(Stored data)
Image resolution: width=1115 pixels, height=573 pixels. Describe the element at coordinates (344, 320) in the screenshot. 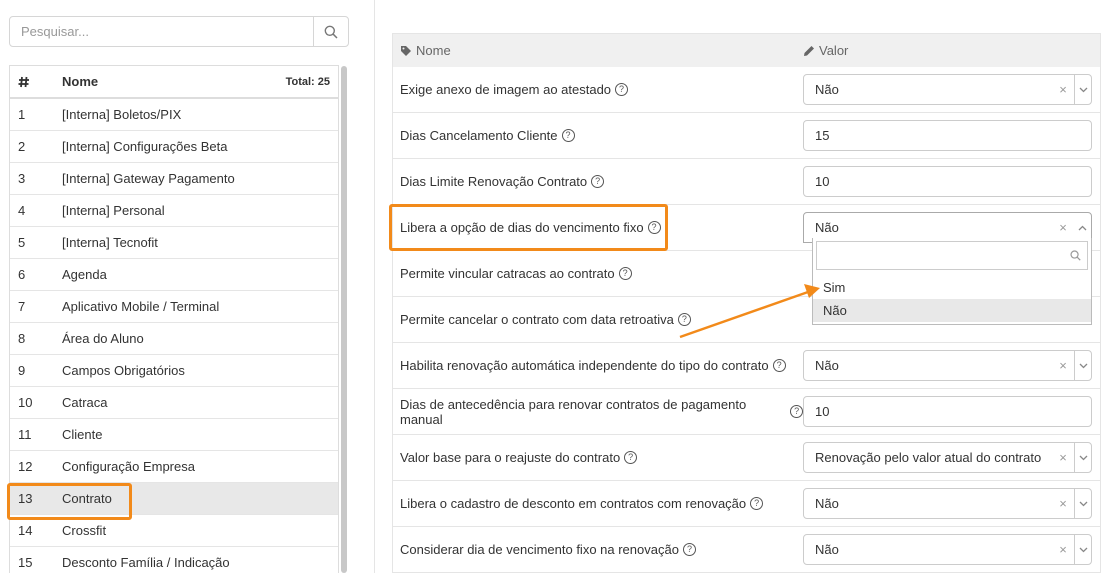

I see `list-scrollbar` at that location.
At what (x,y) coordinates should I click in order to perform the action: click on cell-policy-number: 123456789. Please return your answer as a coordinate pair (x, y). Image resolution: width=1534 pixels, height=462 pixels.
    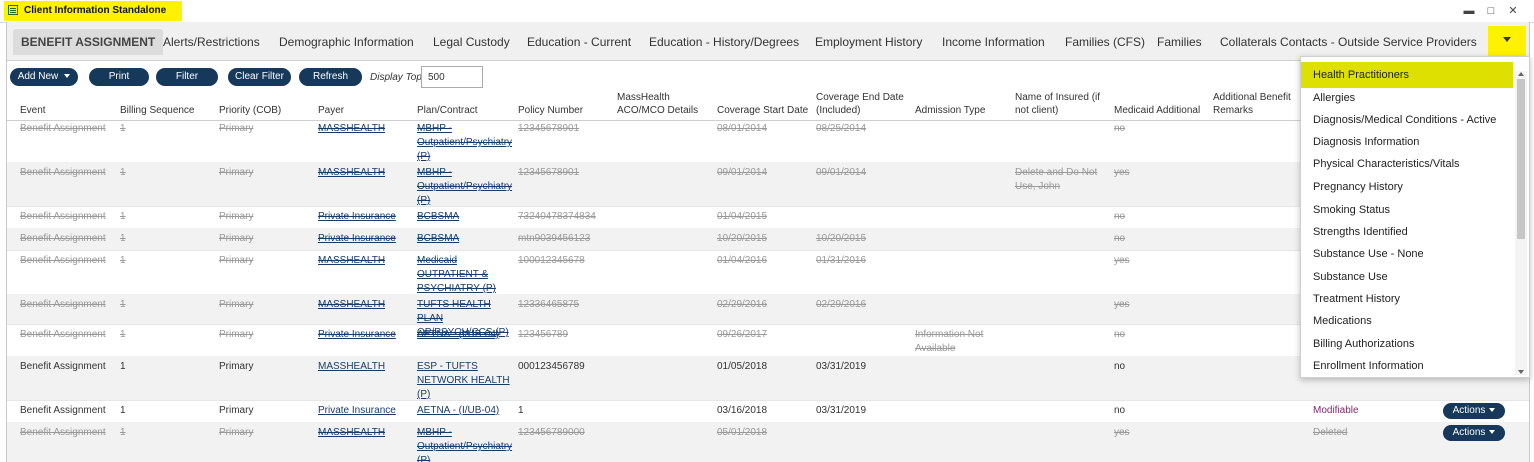
    Looking at the image, I should click on (544, 334).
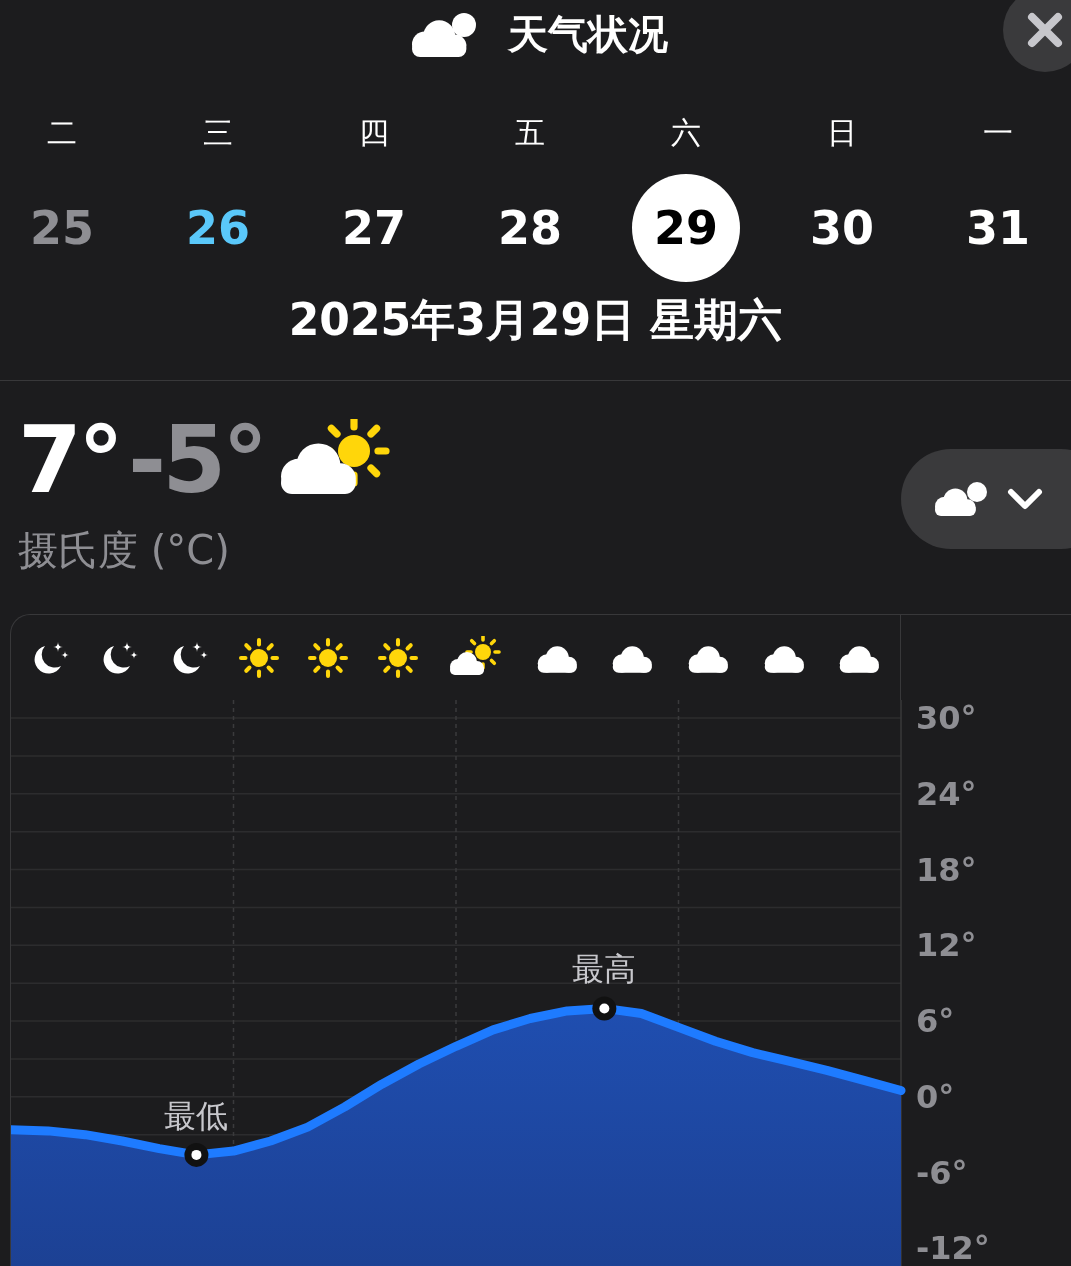  What do you see at coordinates (936, 1022) in the screenshot?
I see `axis-label: 6°` at bounding box center [936, 1022].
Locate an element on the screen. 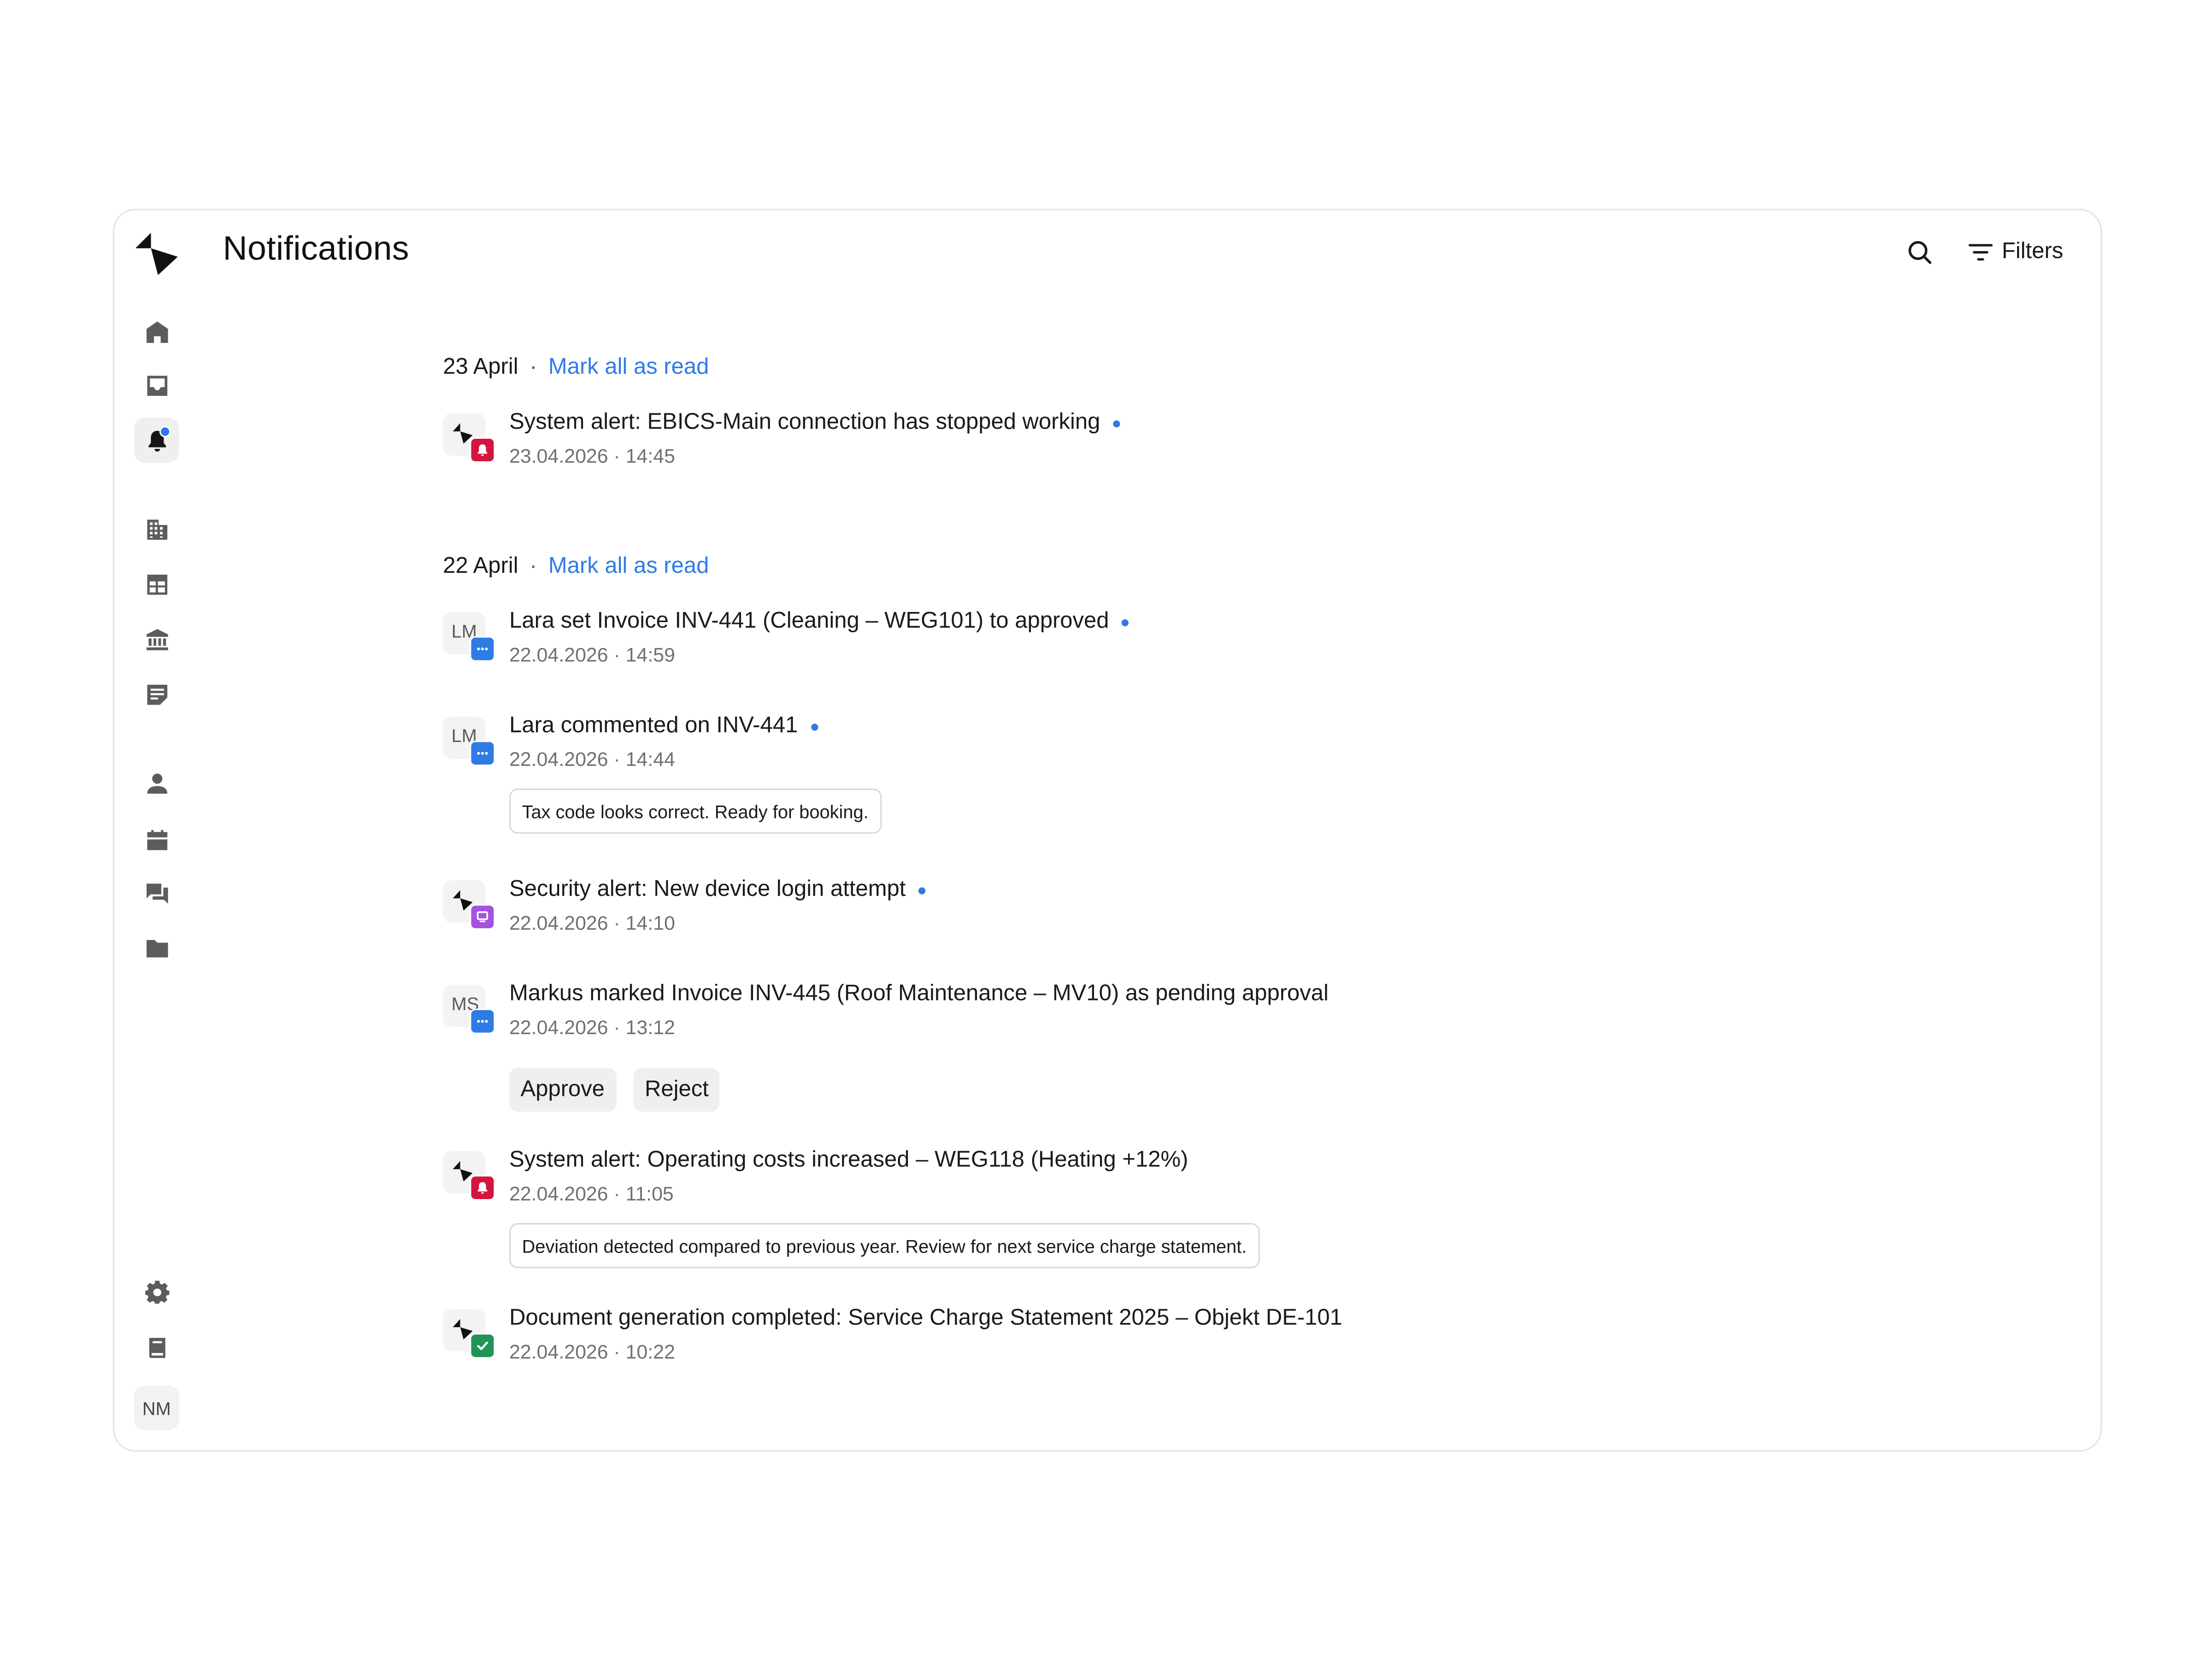  sidebar-item-documents is located at coordinates (156, 694).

ACTION ITEM>
Rewrite the data from the line containing "At what (x,y)" through the line containing "What do you" as a numbered list, skipping blank lines and omitting the pictures.

SOLUTION TO THIS PROBLEM>
1. At what (x,y) coordinates should I click in order to perform the action: click on cell-policy-number: 123456789. Please return your answer as a coordinate pair (x, y). Image resolution: width=1534 pixels, height=462 pixels.
2.     Looking at the image, I should click on (544, 334).
3.   What do you see at coordinates (936, 1022) in the screenshot?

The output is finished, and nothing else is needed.